▶ [AIM OF THE TASK]:
Pick out each line in these entries that contains the string "agent".

▶ [DATA FOR THIS TASK]:
******

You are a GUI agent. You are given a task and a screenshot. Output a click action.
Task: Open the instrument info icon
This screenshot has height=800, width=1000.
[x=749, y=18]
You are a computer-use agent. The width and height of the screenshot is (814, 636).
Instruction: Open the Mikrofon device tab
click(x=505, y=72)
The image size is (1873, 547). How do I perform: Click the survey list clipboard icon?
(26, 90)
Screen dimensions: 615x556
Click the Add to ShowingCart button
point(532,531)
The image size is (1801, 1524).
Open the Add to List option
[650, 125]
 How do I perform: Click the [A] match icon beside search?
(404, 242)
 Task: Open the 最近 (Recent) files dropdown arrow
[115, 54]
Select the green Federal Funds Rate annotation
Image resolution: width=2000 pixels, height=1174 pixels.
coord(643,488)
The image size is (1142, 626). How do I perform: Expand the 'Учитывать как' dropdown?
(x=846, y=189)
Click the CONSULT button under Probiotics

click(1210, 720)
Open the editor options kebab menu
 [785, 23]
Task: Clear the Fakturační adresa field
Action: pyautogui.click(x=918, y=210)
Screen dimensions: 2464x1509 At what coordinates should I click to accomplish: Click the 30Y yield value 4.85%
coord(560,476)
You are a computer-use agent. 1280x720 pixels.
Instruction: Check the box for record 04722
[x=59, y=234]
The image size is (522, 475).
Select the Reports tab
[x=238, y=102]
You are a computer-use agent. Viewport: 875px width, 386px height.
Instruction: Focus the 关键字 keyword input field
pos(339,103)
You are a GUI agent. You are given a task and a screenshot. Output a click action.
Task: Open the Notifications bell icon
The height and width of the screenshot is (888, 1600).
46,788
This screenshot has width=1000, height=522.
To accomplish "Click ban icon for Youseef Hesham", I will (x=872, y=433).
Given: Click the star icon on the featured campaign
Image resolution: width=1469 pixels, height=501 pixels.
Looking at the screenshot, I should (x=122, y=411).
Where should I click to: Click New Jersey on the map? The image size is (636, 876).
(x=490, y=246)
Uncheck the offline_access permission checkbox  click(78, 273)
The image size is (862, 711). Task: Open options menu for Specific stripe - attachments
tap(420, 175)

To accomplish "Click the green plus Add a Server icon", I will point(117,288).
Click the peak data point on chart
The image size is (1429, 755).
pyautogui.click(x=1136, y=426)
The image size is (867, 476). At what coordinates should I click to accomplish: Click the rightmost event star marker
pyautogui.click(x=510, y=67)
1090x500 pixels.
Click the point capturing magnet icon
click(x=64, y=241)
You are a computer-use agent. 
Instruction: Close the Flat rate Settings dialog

******

▶ [SOLUTION]:
You are a GUI agent. You are given a task and a screenshot. Output a click action.
You are a computer-use agent. The width and height of the screenshot is (814, 636).
You are a computer-use agent. 1280x720 pixels.
You are a computer-use agent. Viewport: 875px width, 386px height.
You are a GUI agent. You are given a task and a screenshot. Output a click action.
You are a computer-use agent. 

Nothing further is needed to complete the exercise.